Source code for botiverse.models.TRIPPY.TRIPPY

"""
This Module has the TRIPPY model.
"""

import torch
import torch.nn as nn
from transformers import BertModel

from botiverse.models.BERT.BERT import Bert
from botiverse.models.BERT.config import BERTConfig
from botiverse.models.TRIPPY.config import TRIPPYConfig
from botiverse.models.BERT.utils import LoadPretrainedWeights

[docs]class TRIPPY(nn.Module):
  """
  TRIPPY (Task-oriented Reasoning and Inference for Pre-trained models with Pre-trained Ypesystem) model.

  This class implements the TRIPPY model for task-oriented dialogue understanding and slot filling.

  :param n_slots: The number of slots, corresponding to the number of dialogue slots to be filled.
  :type n_slots: int
  :param hid_dim: The hidden dimension size.
  :type hid_dim: int
  :param n_oper: The number of operations.
  :type n_oper: int
  :param dropout: The dropout rate.
  :type dropout: float
  :param from_scratch: Whether to build the BERT model from scratch or load pre-trained weights, defaults to False.
  :type from_scratch: bool
  :param BERT_config: The configuration for the BERT model, defaults to BERTConfig().
  :type BERT_config: BERTConfig
  """

  def __init__(self, n_slots, hid_dim, n_oper, dropout, from_scratch, BERT_config=BERTConfig(), TRIPPY_config=TRIPPYConfig()):
    super(TRIPPY, self).__init__()

    self.hid_dim = hid_dim
    self.n_oper = n_oper
    self.n_slots = n_slots

    if from_scratch == True:
        # Build a BERT model from scratch
        self.bert = Bert(BERT_config)
        LoadPretrainedWeights(self.bert)
    else:
        self.bert = BertModel.from_pretrained('bert-base-uncased')

    aux_dim = 2 * n_slots
    self.oper_layers = nn.ModuleList([nn.Linear(hid_dim + aux_dim, n_oper) for _ in range(n_slots)])
    self.span_layers = nn.ModuleList([nn.Linear(hid_dim, 2) for _ in range(n_slots)])
    self.refer_layers = nn.ModuleList([nn.Linear(hid_dim + aux_dim, n_slots + 1) for _ in range(n_slots)])
    self.dropout = nn.Dropout(dropout)

    # auxiliary features layers
    self.inform_aux_layer = nn.Linear(n_slots, n_slots)
    self.ds_aux_layer = nn.Linear(n_slots, n_slots)
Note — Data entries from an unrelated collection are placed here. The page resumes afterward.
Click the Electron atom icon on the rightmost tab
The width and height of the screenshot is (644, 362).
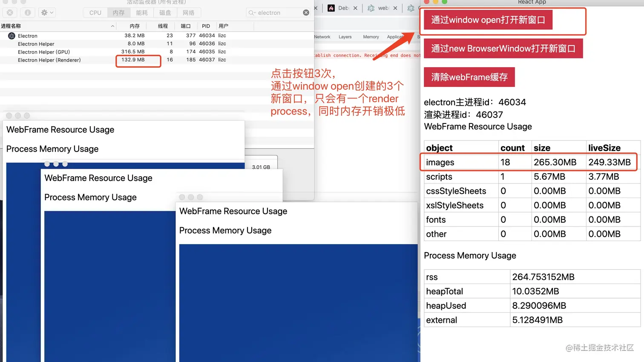point(410,8)
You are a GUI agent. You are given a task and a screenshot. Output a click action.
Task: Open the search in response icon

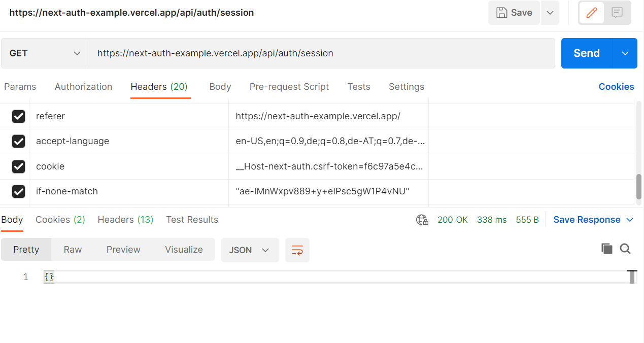tap(625, 249)
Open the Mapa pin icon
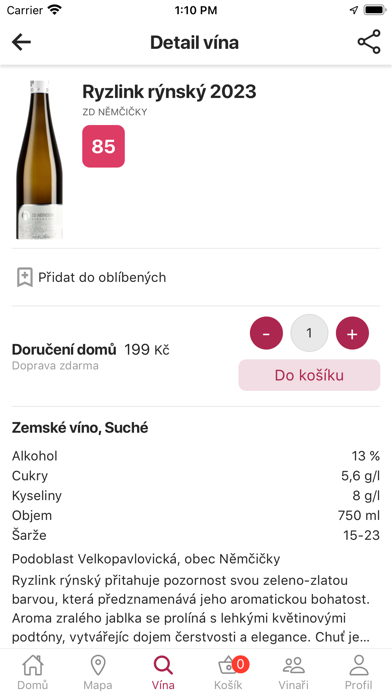Viewport: 392px width, 696px height. click(x=98, y=666)
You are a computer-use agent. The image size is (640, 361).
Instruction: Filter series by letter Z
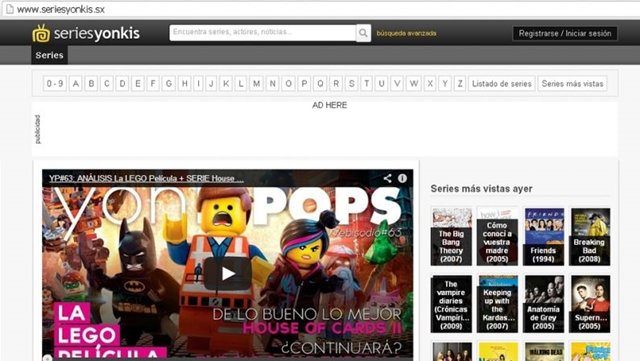[x=460, y=84]
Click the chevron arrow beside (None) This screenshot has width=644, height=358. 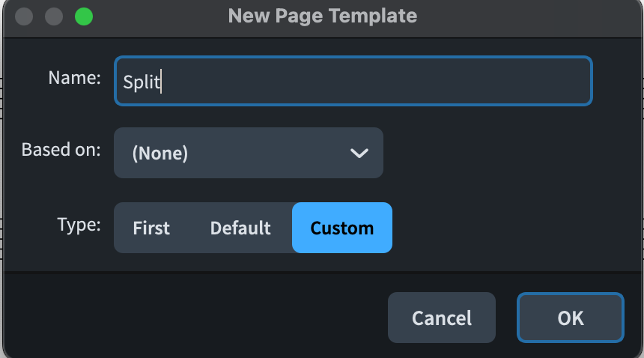359,154
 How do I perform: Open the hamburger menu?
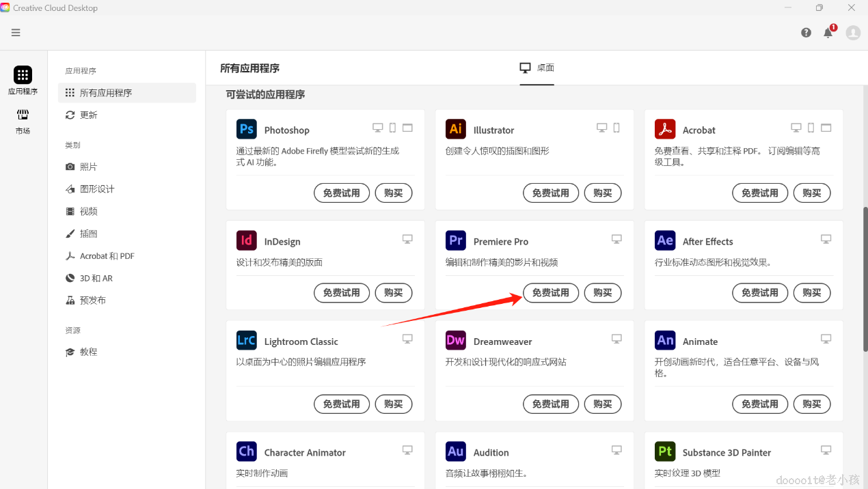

[docs]  def forward(self, ids, mask, token_type_ids, inform_aux_features, ds_aux_features):
    """
    Forward pass of the TRIPPY model.

    :param ids: The input token IDs.
    :type ids: torch.Tensor, shape [batch size, seq len]
    :param mask: The attention mask indicating which tokens are valid.
    :type mask: torch.Tensor, shape [batch size, seq len]
    :param token_type_ids: The token type IDs.
    :type token_type_ids: torch.Tensor, shape [batch size, seq len]
    :param inform_aux_features: The auxiliary features for informing slots.
    :type inform_aux_features: torch.Tensor, shape [batch size, n_slots]
    :param ds_aux_features: The auxiliary features for dialogue state tracking.
    :type ds_aux_features: torch.Tensor, shape [batch size, n_slots]
    :return: Tuple containing the logits for slot start positions, slot end positions, slot operations, and slot references.
    :rtype: tuple(torch.Tensor, torch.Tensor, torch.Tensor, torch.Tensor)
    """
    
    # ids = [batch size, seq len]
    # mask = [batch size, seq len]
    # token_type_ids = [batch size, seq len]

    # sequence_output = [batch size, seq len, hid_dim]
    # pooled_output = [batch size, hid_dim]
    sequence_output, pooled_output = self.bert(ids,
                                               attention_mask=mask,
                                               token_type_ids=token_type_ids,
                                               return_dict=False
                                               )

    sequence_output = self.dropout(sequence_output)
    pooled_output = self.dropout(pooled_output)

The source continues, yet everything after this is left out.